▸ Task to carry out
Arrange the lines of the data between the line holding "The width and height of the screenshot is (1016, 635)." and the line holding "Image resolution: width=704", inclusive, as a numbered list, omitting any blank lines.

(Target position data)
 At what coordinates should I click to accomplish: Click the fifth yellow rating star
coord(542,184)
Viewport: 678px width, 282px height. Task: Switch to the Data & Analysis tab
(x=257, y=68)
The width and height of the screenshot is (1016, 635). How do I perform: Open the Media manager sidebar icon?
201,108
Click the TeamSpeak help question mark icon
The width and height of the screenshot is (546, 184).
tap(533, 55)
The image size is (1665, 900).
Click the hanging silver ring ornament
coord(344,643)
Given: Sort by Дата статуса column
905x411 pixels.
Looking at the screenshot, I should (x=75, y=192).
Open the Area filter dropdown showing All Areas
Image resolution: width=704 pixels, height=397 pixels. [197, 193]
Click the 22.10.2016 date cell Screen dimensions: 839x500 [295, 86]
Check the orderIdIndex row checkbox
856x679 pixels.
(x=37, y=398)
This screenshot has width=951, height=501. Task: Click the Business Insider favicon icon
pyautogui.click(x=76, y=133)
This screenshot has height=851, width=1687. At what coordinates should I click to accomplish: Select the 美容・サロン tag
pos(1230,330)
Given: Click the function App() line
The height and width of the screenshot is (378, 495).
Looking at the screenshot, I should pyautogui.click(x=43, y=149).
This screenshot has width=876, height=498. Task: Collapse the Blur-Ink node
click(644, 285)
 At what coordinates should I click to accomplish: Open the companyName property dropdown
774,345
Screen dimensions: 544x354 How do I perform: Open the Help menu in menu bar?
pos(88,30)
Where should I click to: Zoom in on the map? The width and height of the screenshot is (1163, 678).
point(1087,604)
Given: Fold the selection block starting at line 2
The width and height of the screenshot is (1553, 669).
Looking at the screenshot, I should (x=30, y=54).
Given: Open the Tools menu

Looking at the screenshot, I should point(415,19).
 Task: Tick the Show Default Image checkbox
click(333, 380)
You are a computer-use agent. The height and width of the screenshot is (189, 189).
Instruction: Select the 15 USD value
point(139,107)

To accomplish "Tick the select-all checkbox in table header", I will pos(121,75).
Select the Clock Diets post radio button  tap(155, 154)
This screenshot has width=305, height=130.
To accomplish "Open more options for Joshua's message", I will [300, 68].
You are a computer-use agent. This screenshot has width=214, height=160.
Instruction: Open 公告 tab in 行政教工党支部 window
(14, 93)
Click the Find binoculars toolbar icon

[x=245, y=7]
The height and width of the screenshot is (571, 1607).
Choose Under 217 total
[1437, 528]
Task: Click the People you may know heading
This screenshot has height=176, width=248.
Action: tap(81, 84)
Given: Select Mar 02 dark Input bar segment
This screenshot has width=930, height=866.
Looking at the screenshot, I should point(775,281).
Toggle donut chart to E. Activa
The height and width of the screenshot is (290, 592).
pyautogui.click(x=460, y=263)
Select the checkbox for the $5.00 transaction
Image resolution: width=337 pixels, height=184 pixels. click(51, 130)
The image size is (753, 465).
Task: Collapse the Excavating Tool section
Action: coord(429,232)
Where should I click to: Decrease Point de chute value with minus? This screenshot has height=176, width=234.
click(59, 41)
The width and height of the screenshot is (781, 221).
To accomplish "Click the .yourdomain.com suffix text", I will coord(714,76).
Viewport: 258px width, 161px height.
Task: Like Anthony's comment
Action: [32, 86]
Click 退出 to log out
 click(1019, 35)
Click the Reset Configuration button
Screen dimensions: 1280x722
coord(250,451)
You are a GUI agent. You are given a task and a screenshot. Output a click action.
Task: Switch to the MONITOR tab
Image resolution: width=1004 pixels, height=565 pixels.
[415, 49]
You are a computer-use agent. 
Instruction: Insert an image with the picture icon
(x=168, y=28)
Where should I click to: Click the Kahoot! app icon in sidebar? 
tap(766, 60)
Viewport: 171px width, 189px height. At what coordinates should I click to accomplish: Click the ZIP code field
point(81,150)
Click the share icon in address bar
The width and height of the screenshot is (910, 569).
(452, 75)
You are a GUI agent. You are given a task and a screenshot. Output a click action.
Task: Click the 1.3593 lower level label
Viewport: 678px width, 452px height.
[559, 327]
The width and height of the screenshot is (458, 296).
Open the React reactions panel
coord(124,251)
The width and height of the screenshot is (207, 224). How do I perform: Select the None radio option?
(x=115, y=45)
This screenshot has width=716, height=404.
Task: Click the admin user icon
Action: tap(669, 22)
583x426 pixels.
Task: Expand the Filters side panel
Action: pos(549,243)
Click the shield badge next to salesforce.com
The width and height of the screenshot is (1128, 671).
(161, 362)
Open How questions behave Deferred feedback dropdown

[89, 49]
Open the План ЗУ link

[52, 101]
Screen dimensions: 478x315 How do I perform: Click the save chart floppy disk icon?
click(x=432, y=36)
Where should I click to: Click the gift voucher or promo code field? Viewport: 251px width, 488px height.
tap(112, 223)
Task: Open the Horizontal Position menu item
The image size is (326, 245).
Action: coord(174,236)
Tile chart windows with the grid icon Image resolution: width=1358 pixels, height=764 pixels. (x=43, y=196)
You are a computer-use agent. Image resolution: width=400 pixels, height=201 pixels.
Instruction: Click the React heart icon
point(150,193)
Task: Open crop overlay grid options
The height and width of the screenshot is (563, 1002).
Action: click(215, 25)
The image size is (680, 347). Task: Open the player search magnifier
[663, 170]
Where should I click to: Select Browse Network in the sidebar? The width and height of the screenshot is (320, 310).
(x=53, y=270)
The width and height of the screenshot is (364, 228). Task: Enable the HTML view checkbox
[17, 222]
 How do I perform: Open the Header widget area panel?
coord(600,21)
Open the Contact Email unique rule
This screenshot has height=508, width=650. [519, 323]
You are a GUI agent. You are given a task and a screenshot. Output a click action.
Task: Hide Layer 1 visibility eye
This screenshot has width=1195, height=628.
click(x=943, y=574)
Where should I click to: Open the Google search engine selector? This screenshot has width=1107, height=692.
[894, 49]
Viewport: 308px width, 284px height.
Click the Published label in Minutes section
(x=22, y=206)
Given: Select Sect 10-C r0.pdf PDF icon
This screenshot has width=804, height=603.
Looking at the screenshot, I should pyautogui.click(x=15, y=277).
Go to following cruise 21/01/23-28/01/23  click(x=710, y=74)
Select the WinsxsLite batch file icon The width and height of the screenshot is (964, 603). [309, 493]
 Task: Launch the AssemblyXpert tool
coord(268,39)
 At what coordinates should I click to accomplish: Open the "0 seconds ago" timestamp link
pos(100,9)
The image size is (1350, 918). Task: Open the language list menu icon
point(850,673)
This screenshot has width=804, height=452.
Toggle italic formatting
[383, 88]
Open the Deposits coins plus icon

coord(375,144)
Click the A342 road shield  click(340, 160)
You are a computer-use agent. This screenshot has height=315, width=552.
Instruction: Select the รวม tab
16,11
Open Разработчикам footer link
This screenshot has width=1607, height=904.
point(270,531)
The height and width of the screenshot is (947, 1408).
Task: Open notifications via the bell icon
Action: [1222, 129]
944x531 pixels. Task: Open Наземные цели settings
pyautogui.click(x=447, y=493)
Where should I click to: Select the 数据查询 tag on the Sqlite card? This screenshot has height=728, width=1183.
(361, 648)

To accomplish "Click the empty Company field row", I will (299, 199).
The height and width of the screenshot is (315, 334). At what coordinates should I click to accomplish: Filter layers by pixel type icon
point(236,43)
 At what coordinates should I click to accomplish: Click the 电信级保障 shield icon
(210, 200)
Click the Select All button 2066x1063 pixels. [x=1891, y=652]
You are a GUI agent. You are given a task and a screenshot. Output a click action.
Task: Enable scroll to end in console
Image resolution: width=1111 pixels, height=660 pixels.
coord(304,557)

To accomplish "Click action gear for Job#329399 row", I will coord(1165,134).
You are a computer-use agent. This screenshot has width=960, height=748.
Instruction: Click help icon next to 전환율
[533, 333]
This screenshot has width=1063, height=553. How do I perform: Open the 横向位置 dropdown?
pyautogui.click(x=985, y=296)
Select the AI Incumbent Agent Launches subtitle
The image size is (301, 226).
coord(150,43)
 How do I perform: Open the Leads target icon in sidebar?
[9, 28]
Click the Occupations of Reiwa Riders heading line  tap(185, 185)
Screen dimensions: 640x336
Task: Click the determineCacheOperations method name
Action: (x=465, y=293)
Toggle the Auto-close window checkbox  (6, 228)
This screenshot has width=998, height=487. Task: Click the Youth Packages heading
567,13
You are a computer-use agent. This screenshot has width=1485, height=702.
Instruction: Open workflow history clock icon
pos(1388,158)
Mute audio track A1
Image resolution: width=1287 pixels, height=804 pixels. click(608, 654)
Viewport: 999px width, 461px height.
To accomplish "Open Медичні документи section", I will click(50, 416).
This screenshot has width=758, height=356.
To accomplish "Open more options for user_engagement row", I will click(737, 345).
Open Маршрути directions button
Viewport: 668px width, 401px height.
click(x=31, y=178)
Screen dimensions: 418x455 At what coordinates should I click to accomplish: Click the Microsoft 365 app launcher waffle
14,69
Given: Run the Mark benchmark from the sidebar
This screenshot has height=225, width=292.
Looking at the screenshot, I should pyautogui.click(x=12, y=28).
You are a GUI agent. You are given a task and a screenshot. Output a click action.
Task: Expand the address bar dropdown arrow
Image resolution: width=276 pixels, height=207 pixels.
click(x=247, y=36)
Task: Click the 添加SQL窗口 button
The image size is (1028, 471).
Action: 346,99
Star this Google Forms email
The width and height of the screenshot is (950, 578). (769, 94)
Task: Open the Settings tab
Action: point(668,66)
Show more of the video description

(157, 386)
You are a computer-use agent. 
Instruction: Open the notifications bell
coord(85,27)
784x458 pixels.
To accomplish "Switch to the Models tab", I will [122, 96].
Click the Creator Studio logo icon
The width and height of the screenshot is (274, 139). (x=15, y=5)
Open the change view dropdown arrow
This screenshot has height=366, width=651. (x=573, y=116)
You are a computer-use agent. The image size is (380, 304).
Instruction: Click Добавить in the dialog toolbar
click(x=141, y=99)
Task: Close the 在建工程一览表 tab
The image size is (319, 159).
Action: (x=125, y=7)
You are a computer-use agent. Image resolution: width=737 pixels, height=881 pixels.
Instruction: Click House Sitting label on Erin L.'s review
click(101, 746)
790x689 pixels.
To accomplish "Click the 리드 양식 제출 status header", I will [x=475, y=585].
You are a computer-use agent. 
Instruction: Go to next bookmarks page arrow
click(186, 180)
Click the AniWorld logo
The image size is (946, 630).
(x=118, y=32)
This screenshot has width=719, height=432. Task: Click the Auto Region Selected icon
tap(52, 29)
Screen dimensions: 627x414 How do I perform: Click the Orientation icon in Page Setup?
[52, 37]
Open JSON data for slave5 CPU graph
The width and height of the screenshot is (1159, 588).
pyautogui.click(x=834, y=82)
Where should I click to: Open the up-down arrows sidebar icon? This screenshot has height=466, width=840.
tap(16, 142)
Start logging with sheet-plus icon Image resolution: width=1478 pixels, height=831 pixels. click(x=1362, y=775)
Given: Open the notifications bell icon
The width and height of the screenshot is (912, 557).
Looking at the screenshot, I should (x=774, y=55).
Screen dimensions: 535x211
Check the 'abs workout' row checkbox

▸ Solution to this problem
1. The width and height of the screenshot is (1016, 635). How do I perform: Open the Media manager sidebar icon?
2. 201,108
3. Click the TeamSpeak help question mark icon
4. The width and height of the screenshot is (546, 184).
5. tap(533, 55)
6. The image size is (1665, 900).
7. Click the hanging silver ring ornament
8. coord(344,643)
9. Given: Sort by Дата статуса column
10. 905x411 pixels.
11. Looking at the screenshot, I should (x=75, y=192).
12. Open the Area filter dropdown showing All Areas
13. Image resolution: width=704 pixels, height=397 pixels. [197, 193]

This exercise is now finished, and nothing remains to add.